The result is the colorful structure at the top of this article. Those blue and purple halves are ribosomes. They're from E. coli bacteria, but they work in similar ways throughout nature. Ribosomes move along messenger RNA and interpret its genetic code into directions on how to stitch amino acids into proteins.
But sometimes ribosomes want to move backward, which isn't good when you're in the protein-making business. That's where that yellow-red-green squiggle wedged between the two ribosome halves comes in. It's elongation factor G. It acts like a ratchet and prevents the ribosome from slipping backward. It also pushes the ribosome forward when it's sluggish.

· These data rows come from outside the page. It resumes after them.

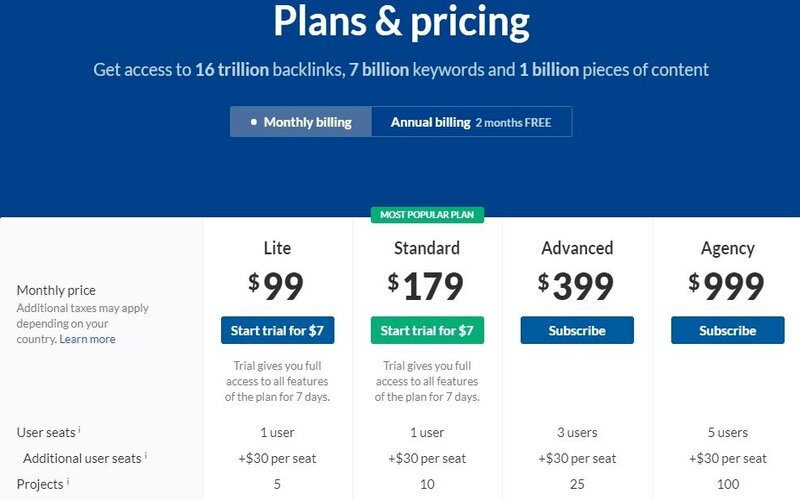Open the Learn more taxes link
800x500 pixels.
[x=87, y=339]
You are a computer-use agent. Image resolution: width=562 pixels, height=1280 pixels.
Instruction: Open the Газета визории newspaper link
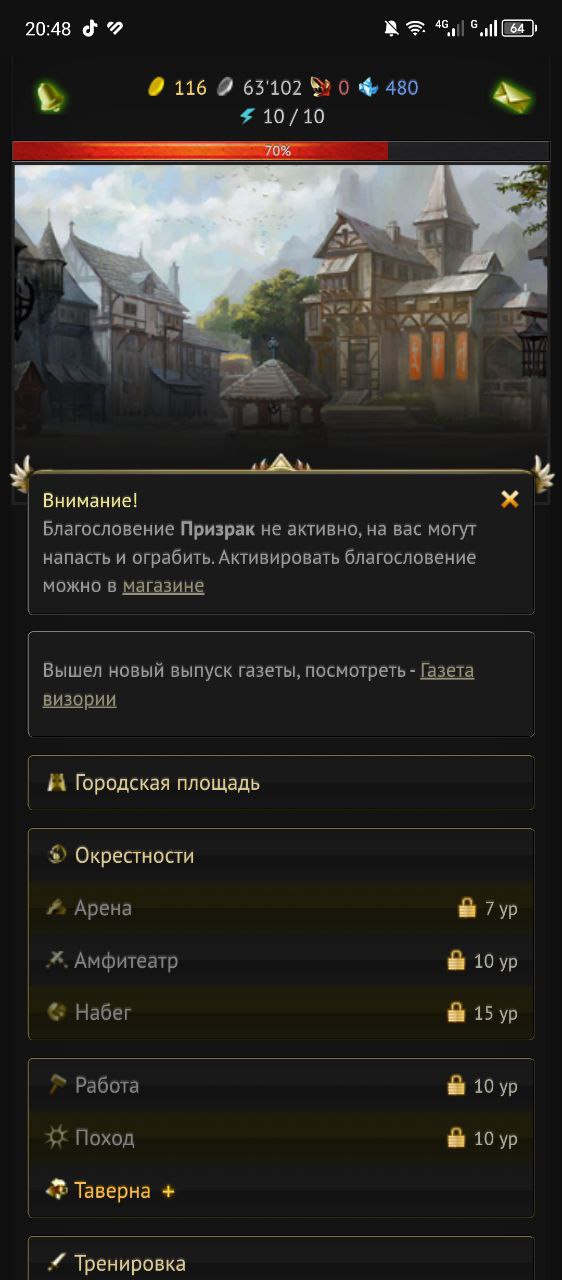(258, 685)

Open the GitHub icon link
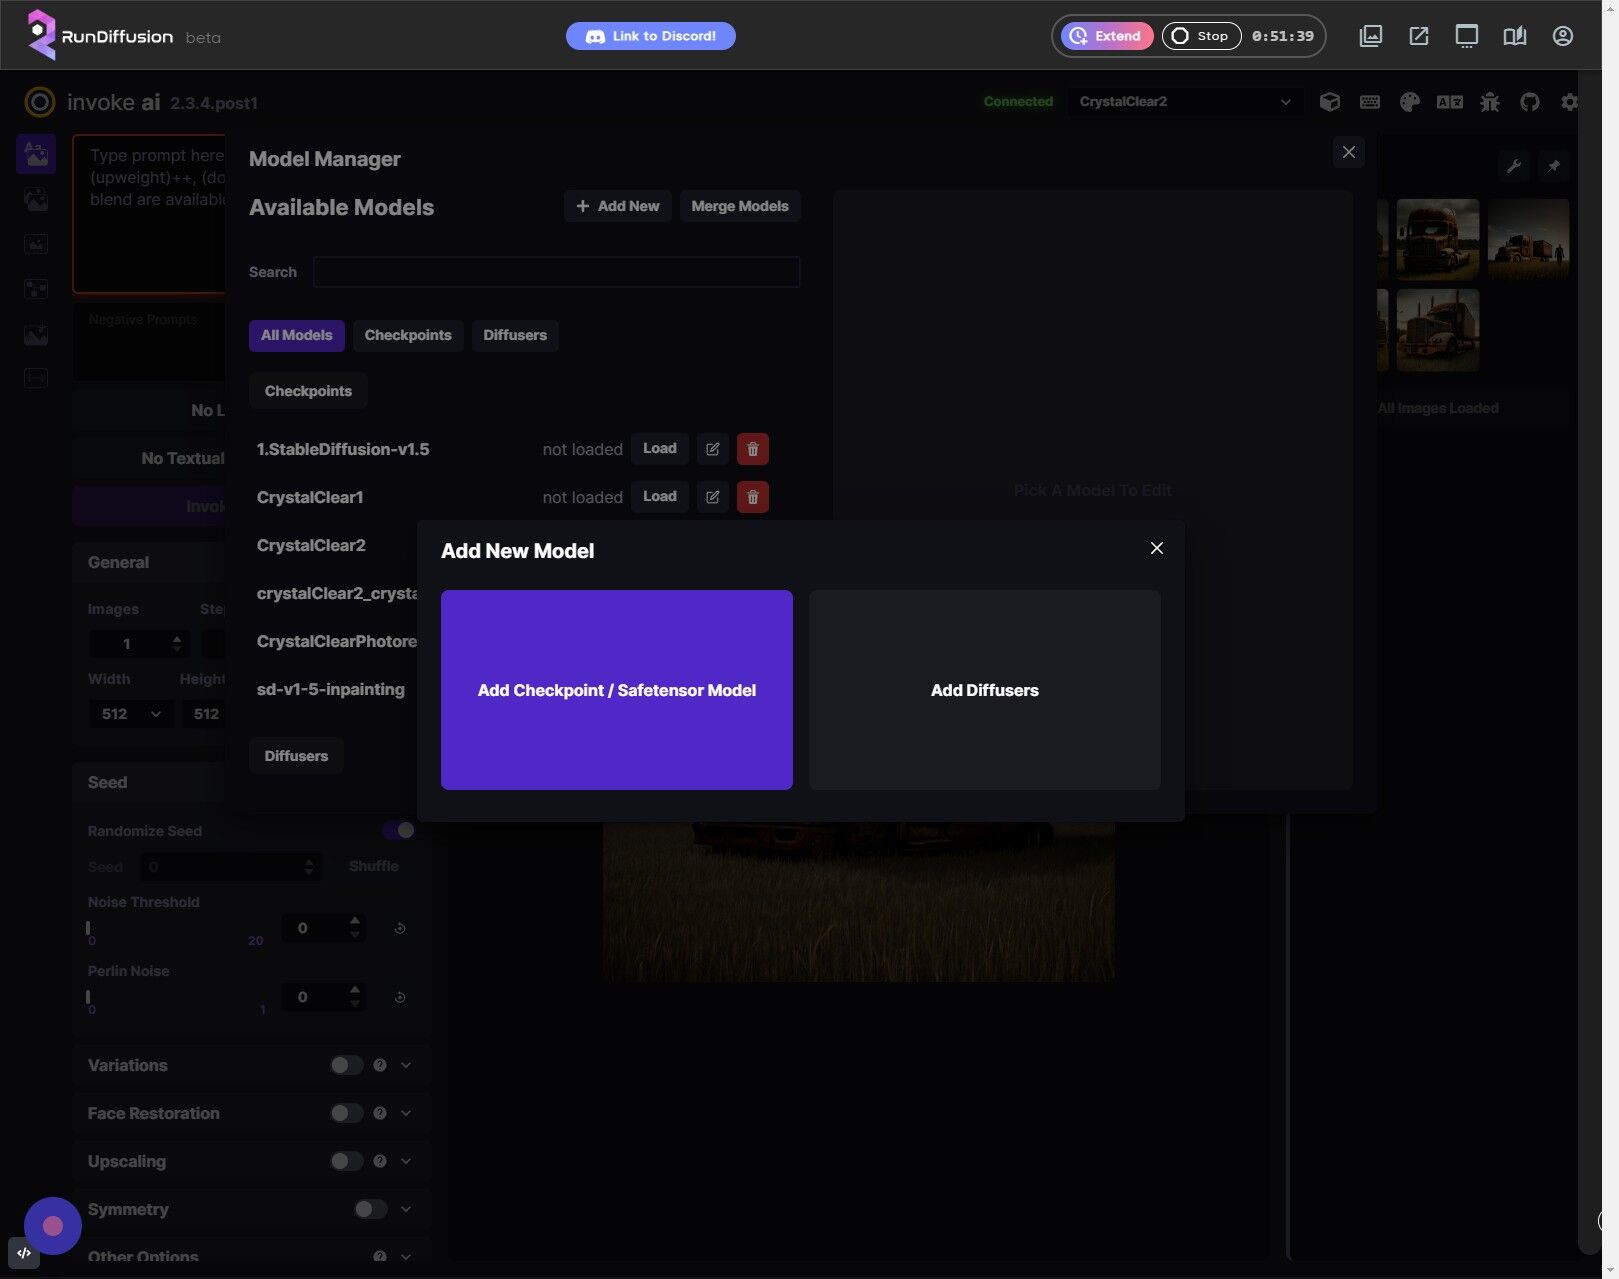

Scientists knew that elongation factor G performs these jobs, but they didn't know how. Now, with an atomic-scale structure in hand, they can study the chemical and molecular forces involved in this ratcheting process. Cate and Pulk found that the ratchet controls the ribosome's motion by stiffening and relaxing over and over. This is the kind of insight that could lead to new ways to monkey-wrench the ribosome.
"To create better antibiotics, we need to learn how bacterial ribosomes work at the smallest scales, and this is a big step in that direction," says Cate.
The National Institutes of Health and the National Cancer Institute supported the research. The U.S. Department of Energy provides support for the Advanced Light Source, where this research was conducted.